Earlier this month, Gov. Andrew Cuomo announced seven benchmarks for counties to reach before they can begin reopening. Chief Judge Janet DiFiore and Chief Administrative Judge Marks then announced that the court system would follow those guidelines and announced that courts in more than 30 counties would immediately reopen.
New York City has only met three of those seven benchmarks so it, and the surrounding downstate counties, had remained closed for non-essential matters.
While this technically means that the courts are back and open again for business, Domenick Napoletano, the treasurer of the NYS Bar Association, said that lawyers are still going to be limited in how much they can do as they have not been deemed essential workers, and neither have process servers.

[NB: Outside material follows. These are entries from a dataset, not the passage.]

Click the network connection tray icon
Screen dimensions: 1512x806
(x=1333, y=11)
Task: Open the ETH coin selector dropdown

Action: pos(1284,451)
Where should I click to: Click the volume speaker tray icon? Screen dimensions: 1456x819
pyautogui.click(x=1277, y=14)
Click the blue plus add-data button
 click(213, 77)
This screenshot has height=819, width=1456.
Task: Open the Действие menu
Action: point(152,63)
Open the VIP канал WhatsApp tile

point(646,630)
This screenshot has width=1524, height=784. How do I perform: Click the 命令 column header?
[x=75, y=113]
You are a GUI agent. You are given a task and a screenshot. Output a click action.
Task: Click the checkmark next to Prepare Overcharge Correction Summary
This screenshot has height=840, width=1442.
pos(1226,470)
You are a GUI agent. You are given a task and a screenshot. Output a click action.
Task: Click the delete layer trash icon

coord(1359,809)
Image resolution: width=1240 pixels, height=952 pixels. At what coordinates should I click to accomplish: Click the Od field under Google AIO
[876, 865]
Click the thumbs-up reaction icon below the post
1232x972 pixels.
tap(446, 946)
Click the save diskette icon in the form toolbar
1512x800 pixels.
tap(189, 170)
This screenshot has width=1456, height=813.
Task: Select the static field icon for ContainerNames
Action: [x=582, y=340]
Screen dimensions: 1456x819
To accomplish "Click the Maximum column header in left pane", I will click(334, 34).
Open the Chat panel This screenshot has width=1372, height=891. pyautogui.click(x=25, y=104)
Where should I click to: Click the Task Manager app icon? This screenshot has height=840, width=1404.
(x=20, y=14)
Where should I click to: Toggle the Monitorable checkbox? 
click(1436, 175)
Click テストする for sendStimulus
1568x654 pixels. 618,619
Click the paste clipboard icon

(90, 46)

“This means that you can file, you can buy an index number, file a summons of complaint, move for a preliminary conference and do that all virtually,” Napoletano said. “However, until Gov. Cuomo deems process servers as essential workers, you can file the complaint, but you can’t serve it. Filing is not serving.”
“Once that happens then it’s business as usual with exception with the physical appearance of the courthouse,” Napoletano continued. “Everything is being done virtually anyway.”